The following article is a guest post.
For parents who would love to see their kids start practicing a sport, they are probably riddled with tons of questions, such as when they should start sending their kid for training.
It is very important to foster a lifetime of fitness values and well-being in a child which will benefit them for the rest of their lives.
You probably come across organized training programs which say “improve your soccer skills” and such that you are eager for your child to enroll for. However, only a few of these programs ever list the proper age range of those which should register.
Muscle innervation in humans is completed when a child is between 6 and 7 years old. Around this age, the brain forms neural connections that connect to the muscular mechanism. After this, their optimization can finally begin, making it possible for children to do well in coordinated activities without difficulty, something which is very important in many team-based sports.
When your children reach the age of 10, 11, and 12, their reflexive motor patterns are finally conditioned and become relatively permanent. This proves that when you introduce adequate motor skills through sports between the time of muscle innervations and establishing permanent motor patterns, it can be of great advantage to kids who want to continually practicing a specific sport.
A lot of research supports the idea that 5 year olds can experience advantages from organized training.
However, while your neuromuscular system is ready to learn new skills at that young age, beginning an organized regimen requires an aspiring athlete to have adequate levels of mental, emotional and physical maturity.

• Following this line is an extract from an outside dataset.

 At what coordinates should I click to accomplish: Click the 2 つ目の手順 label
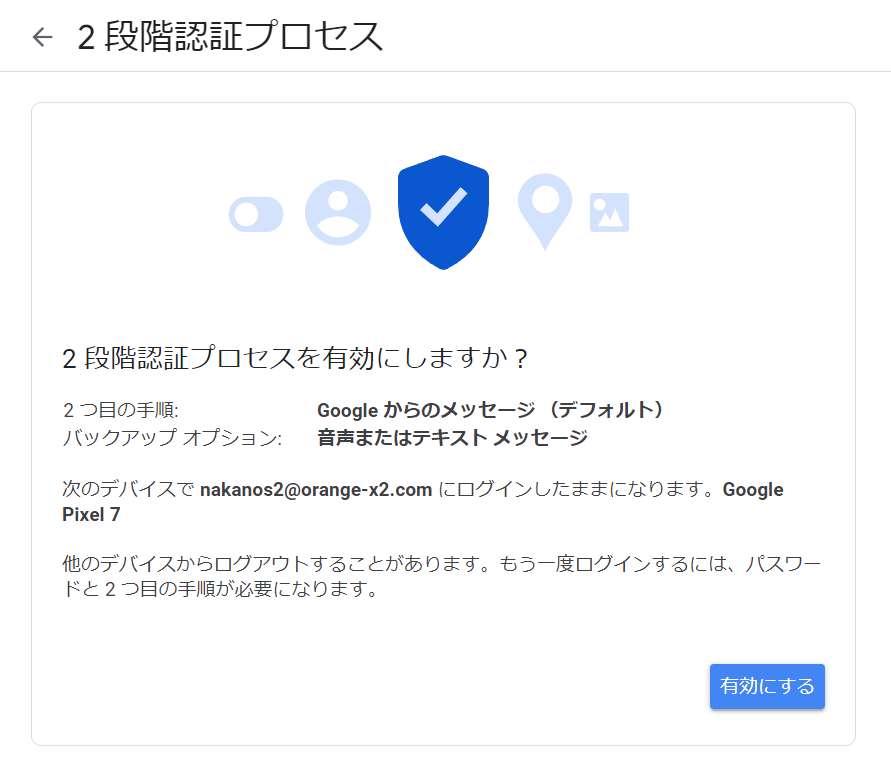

This means that a child will now be able to follow directions, coaching cues on the field or court, and also be able to physically respond to these cues. These are some of the main characteristics that determine the right age for someone to enroll in an athletic training program.
Your child will benefit from a program that is designed to increase motor coordination, flexibility, aerobic capacity, and bone health.
On top of this, a child will easily develop exercise habits that will develop his/her lifestyle in the time to come. Therefore, it is important that an organized program be safe, appropriate for the development of your child’s age range, and also be engaging.
It must provide the child with a positive experience too. Parents feel hesitant because a lot of them have heard stories of inexperienced but overenthusiastic coaches who do not take the scientific and practical factors into account.
In the end, the dangerous activity leads to many emergency room visits and injuries on the field due to exercise sessions that are designed to stay fit for the real game.
A program must reassure parents on the quality of safe equipment as well.